Self-esteem; such an ephemeral concept, the northern lights of our personality. It exists, we know it does, but it is certainly not ever-present as we go about our day worrying of our jobs, our weight, our relationships. And yet, parenting in America is obsessed with fostering self-esteem, as though, like opening a lock -- two turns here, one turn there -- the lights will shine. In my experience, it isn’t as easy as that.
When my children were younger, I spent much time validating them. From what I said (“What a beautiful singing voice you have,” “You really know how to kick that soccer ball,” “I love when you help me in the kitchen”) to what I did (hanging their stick figure art on the walls, clapping for their non-speaking role in the school play, cheering when they swung at the t-ball), my parenting was focused on helping them feel good about themselves. Now I discover, thanks to my excessive enthusiasm, I may have created monsters of overconfidence who are destined for underperformance.
For years, we have been taught to nurture our children’s self-esteem. Programs for schools and a multitude of NGOs have sprung up to reinforce parents’ efforts. Together, we have come to believe we will inoculate the next generation from any number of ills -- drug use, sex, bad grades -- and ensure their successful futures -- hello Harvard. Early leaders in the self-esteem movement argued that “virtually every problem can be traced to people’s lack of self-love” from “anxiety to depression, to fear of intimacy or of success, to spouse battery or child molestation.”
But recent research argues that perhaps things have gone just a little too far. Americans now rate themselves high on measures tracking self-esteem, but teachers often complain of students who are unwilling to work hard, who argue with assignments, and who are satisfied with mediocre work. In fact, as levels of self-esteem have increased over the past few decades, academic performance has decreased concurrently. Additionally, in the past fifteen years overall, drug use by high school seniors has hovered around 40 percent and use of marijuana and prescriptions drugs is on the rise. So much for all that self-esteem.
“What gives?” I asked my daughter who, by all accounts, does not lack for self-esteem.

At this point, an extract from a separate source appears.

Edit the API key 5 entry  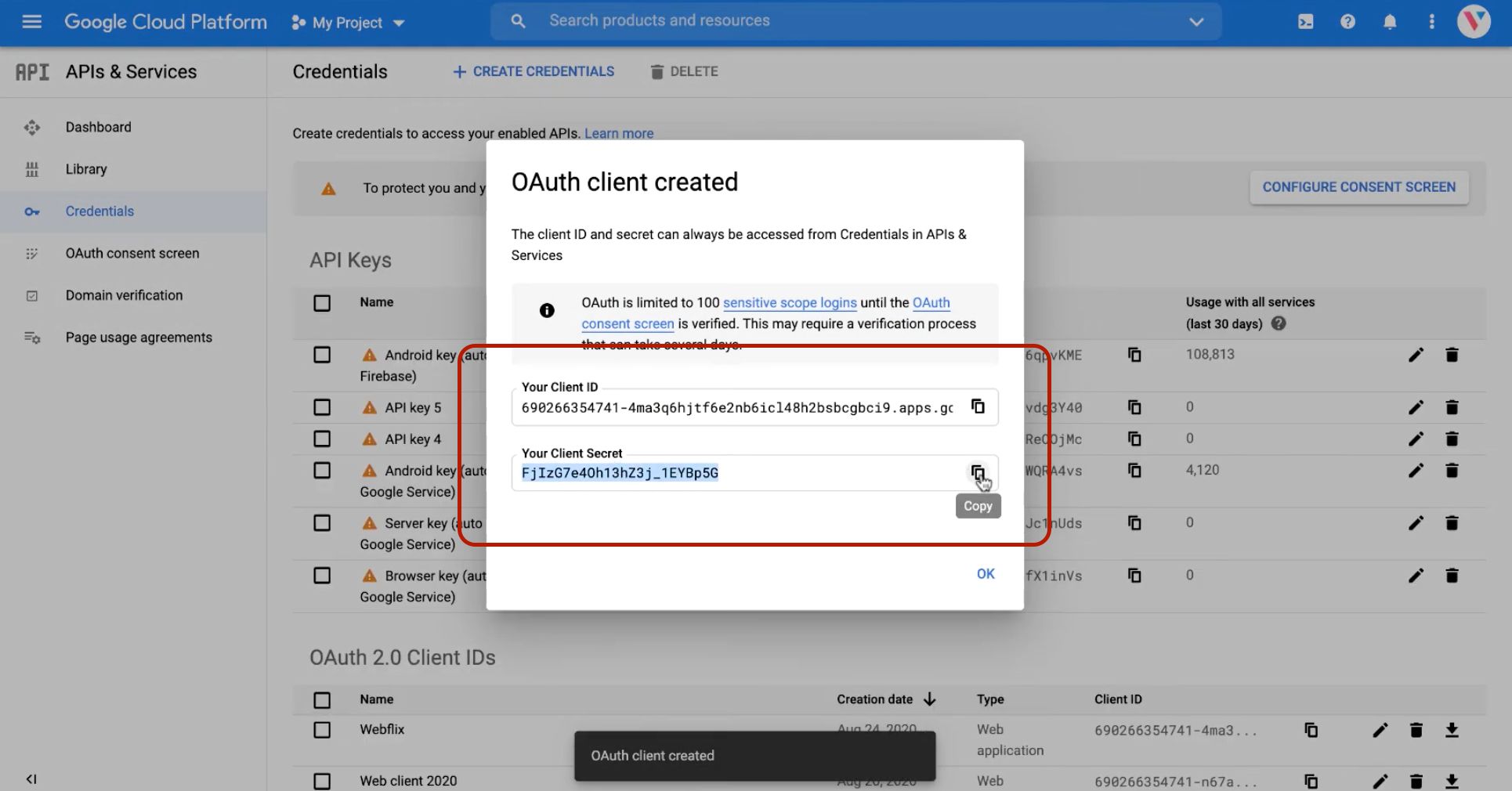click(x=1416, y=407)
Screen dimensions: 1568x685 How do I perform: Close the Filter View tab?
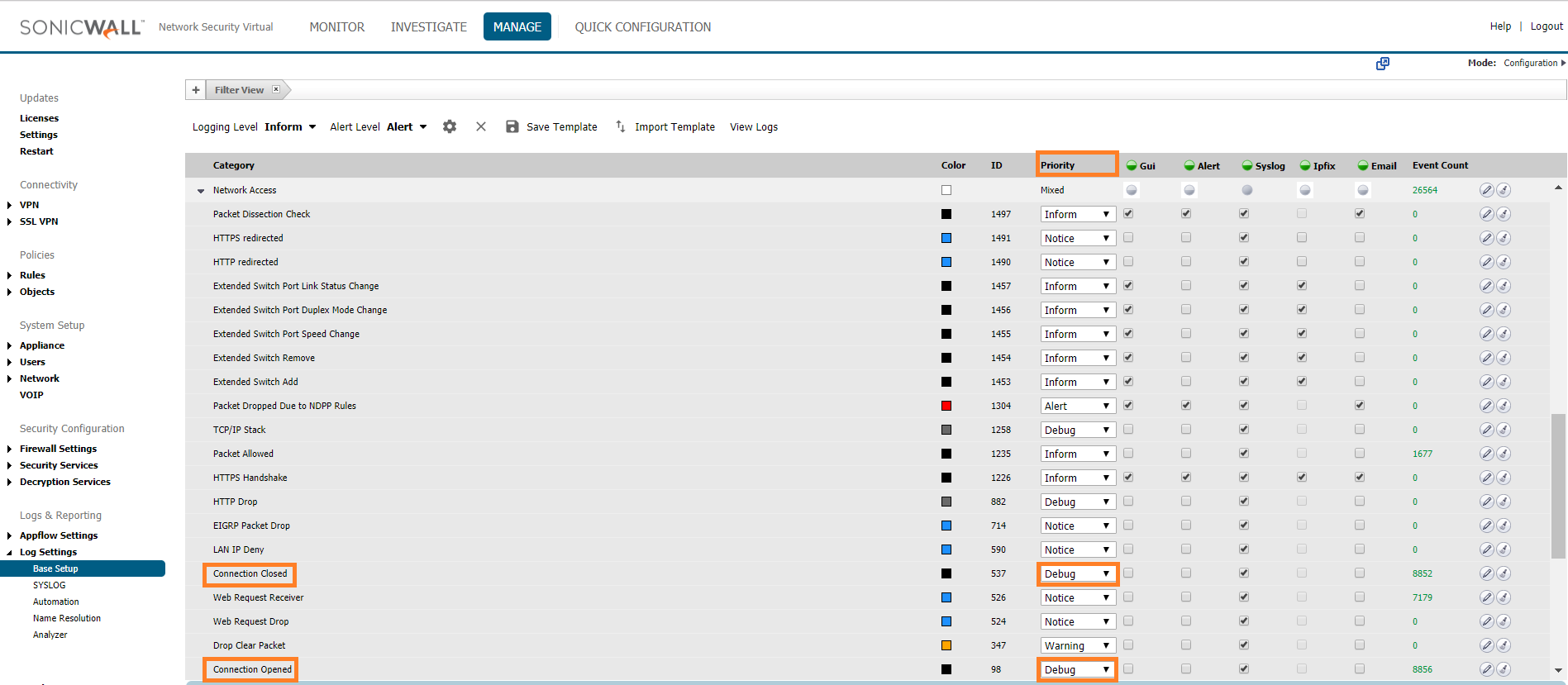click(276, 89)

“Well,” she said, “when you’re younger, you want your mom to think everything you do is just great. But when you get older, you want be told you did a good job on something you really did a good job on. There is nothing worse than being told you’ve done a good job when you know you haven’t.”
And therein lies the problem, according to Stanford professor Carol Dweck and others who advocate for restraint. “Praise,” according to Dweck, “if not handled properly, can become a negative force, a kind of drug that, rather than strengthening students, makes them passive and dependent on the opinion of others.”
Dweck’s research has shown that individuals who have been praised for their raw “talent,” such as intelligence, tend to believe that they should understand subjects intrinsically. When they don’t, they give up and even lie to maintain their self-image as someone preternaturally smart (see Malcom Gladwell’s article in The New Yorker for a fascinating take on how this plays out in adulthood). Po Bronson, author of the recently published NutureShock, writes that research tells when we praise effort not talent, we will actually alter our children’s brains giving them the real code to those illusive northern lights.
This morning, I found my son at the computer working on his essay. I hugged him and told him I admired his decision to choose a topic that was hard, one in which there were no easy answers. I encouraged him to keep at it. I also told him that, like parenting, all you could do was to give it your best shot. “It’s just an essay, Mom,” he said as he rolled his eyes and then turned back to the screen.
Blogger Sheila Easton begs to differ with the experts. She writes: “You can never have too much self-esteem and self-confidence." Liza Weimer writes about teens, self-esteem, and misbehavior in her blog. Toni Vitanza keeps a list of the “ten things I like about you” for her teenage son, because she still feels he needs to hear it.
What do you do to foster your children’s self-esteem? How do you avoid "monsters of overconfidence?"
Gloria Steinem once said, "The first problem for all of us, women and men, is not to learn but to unlearn." I am working on unlearning each and every day. How about you?